All except the real, one and only true, Squirrel Girl and her friends, Koi Boy and Chipmunk Hunk (yeah, don't ask - you have to read this ongoing series to understand about those two). Oh, and the non-powered Nancy Whitehead and Tippy-Toe the Squirrel, as well.
The writing is just as enjoyable as Marvel's regular monthly series starring Squirrel Girl, but sadly, so is the art. I am not really understanding Marvel's decision to use artists with a rather - unique, to say it politely - art style for their lighter titles. Silver Surfer. Patsy Walker, Hellcat. And the Unbeatable Squirrel Girl. All three of these books remain on the lighter side of storytelling, with humor thrown into the mix, and they are just plain fun to read. Yet, with all three, artists were chosen who are definitely off the mainstream path, with cartoony images that make the characters seem very two-dimensional and not realistic at all. (And true, that may just be my taste that I like my comics drawn in a more realistic style so that the people actually look like people and not cartoon characters, but when Squirrel Girl is consistently drawn so that she appears to be a chunky boy rather than an actual girl, it detracts from my reading of the story and lessens my enjoyment of the comic.)
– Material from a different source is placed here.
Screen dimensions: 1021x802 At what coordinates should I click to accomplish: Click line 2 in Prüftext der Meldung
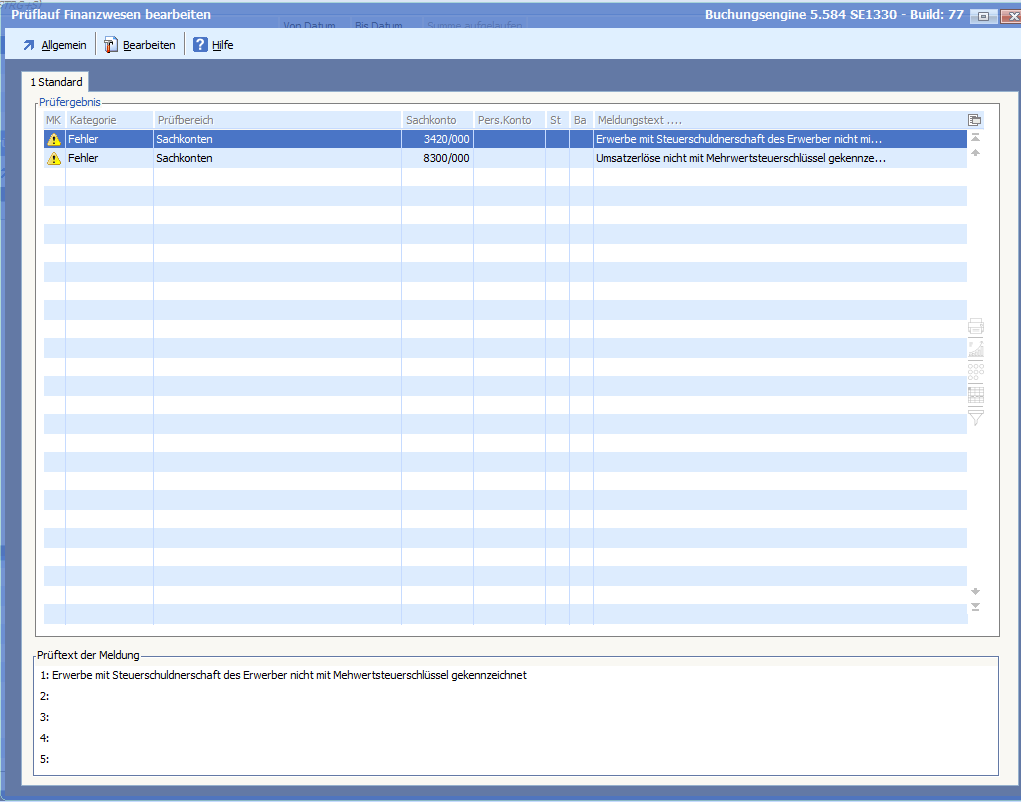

But, as I said, the writing is solid and the story has more laugh-out-loud moments that keep me reading the monthly title. I always find it amusing that the other heroes in the Marvel Universe never take Squirrel Girl too seriously (almost as if they simply tolerate her presence with a nicety that says "go play superhero while the big boys handle the real threat), yet it is usually Squirrel Girl that ends up saving the day in the end (at least, in her own title she does). As long as the writing stays as strong as this, then I'm all for the fun-loving Squirrel Girl (a great example is the opening sequence in this original graphic novel, where Squirrel Girl has to fix a train track before the high speed train hits it and derails - a true heroic save but in a way only Squirrel Girl could do it, with a bit of a nod to the first Christopher Reeve Superman film).
Wonder what Squirrel Girl would do if she faced the DC Universe....? Hmm, graphic novel number two, perhaps?
RATING: 8 Deadpool's Guide to Super Villains cards out of 10 for giving this underrated comic character a bigger story in a format that can truly spotlight her greatness!